Donald Trump’s national security adviser gestured toward reality Monday, acknowledging that Joe Biden would likely be the President in 2021.
Still, days after every major news network projected Biden would be the winner of the 2020 contest, and despite repeated losses in court for President Donald Trump’s legal effort to throw out thousands of votes, National Security Adviser Robert O’Brien only partially acknowledged Biden’s victory.
“Look, if the Biden-Harris ticket is determined to be the winner — and obviously things look that way now — we’ll have a very professional transition from the National Security Council,” O’Brien said in an interview at the Soufan Center Global Security Forum.
NBC News flagged the remarks Monday when they were broadcast online.
Later, O’Brien referenced the 2000 election, the last time that the incumbent administration delayed the official “ascertainment” of the election’s victor because the election’s results were contested.
“I’m old enough to remember Bush v. Gore, and the transition there didn’t start until mid-December, and yet it got done,” O’Brien said. “And if we’re in a situation where we’re not going into a Trump second term, which I think people where I’m sitting in the White House would like to see, if it’s another outcome, it will be a professional transition, there’s no question about it.”

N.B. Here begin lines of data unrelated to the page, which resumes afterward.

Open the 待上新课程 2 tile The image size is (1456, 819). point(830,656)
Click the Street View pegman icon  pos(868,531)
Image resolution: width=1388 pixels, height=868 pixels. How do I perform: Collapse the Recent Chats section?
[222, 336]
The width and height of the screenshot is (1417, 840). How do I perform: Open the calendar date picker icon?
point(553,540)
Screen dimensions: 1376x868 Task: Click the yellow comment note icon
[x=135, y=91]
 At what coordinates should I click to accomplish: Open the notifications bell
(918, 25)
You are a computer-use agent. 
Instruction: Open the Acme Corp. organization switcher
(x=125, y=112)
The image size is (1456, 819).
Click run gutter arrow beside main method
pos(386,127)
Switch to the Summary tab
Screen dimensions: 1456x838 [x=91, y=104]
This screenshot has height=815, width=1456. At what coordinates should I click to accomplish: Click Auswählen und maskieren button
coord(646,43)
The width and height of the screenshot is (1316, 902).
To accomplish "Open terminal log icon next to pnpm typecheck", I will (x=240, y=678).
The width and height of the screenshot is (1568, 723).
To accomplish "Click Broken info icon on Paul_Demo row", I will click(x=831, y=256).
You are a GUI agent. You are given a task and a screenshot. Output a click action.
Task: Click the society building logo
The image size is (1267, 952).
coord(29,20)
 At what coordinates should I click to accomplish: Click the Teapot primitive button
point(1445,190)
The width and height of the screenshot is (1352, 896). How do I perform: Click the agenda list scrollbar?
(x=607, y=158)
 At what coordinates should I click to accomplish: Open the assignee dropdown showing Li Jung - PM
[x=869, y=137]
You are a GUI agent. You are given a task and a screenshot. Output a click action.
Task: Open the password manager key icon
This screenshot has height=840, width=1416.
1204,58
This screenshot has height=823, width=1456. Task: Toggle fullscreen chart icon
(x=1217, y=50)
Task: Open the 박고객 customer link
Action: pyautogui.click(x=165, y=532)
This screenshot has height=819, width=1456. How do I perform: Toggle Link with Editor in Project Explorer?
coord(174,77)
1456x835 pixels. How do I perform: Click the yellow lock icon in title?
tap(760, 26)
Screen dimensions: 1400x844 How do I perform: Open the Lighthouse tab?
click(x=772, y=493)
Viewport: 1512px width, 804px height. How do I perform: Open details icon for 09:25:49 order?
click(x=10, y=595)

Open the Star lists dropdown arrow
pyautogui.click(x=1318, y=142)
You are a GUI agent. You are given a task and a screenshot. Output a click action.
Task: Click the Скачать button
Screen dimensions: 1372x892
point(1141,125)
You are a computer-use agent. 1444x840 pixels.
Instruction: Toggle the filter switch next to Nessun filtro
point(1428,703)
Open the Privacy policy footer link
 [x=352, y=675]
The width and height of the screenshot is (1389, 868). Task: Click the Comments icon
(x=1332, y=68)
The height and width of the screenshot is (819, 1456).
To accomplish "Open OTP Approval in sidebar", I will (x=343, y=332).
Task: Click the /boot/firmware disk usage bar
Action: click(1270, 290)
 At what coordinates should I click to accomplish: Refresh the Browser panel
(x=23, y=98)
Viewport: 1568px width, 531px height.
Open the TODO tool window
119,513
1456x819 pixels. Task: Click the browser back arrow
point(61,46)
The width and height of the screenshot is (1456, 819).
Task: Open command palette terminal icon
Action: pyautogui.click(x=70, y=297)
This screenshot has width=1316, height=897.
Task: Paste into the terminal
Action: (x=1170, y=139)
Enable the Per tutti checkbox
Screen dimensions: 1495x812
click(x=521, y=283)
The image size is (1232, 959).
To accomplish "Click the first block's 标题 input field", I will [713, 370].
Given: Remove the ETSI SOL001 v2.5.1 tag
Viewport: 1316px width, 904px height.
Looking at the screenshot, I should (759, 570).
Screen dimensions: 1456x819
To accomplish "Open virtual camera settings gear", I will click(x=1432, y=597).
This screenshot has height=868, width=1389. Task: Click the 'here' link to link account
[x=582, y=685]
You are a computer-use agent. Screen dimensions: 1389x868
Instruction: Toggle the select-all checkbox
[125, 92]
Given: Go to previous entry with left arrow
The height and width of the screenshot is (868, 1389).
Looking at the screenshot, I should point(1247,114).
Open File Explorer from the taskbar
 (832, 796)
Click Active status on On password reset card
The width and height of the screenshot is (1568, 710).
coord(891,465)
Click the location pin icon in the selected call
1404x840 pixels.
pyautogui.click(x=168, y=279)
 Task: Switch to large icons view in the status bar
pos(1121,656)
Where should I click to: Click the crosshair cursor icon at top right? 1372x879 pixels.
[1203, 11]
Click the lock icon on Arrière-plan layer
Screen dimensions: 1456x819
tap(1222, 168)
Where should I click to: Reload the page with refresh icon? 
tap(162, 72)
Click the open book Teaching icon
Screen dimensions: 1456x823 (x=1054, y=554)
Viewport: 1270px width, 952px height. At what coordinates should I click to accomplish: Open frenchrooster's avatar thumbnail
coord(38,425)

The administrator of the General Services Administration in 2000, Dave Barram, told TPM that the 2020 results were nothing like those in 2000, given that Biden’s lead stands at thousands of votes across multiple states, rather than just a few hundred in one state.
And observers of both parties have pointed to the 9/11 Commission’s finding that the delayed election results in 2000 got George W. Bush’s national security team off to a painfully slow start.
NBC News noted that, at times, O’Brien hinted at reality — for example, by calling Trump’s diplomatic work in the Middle East “a great legacy for the President to have as he leaves office.”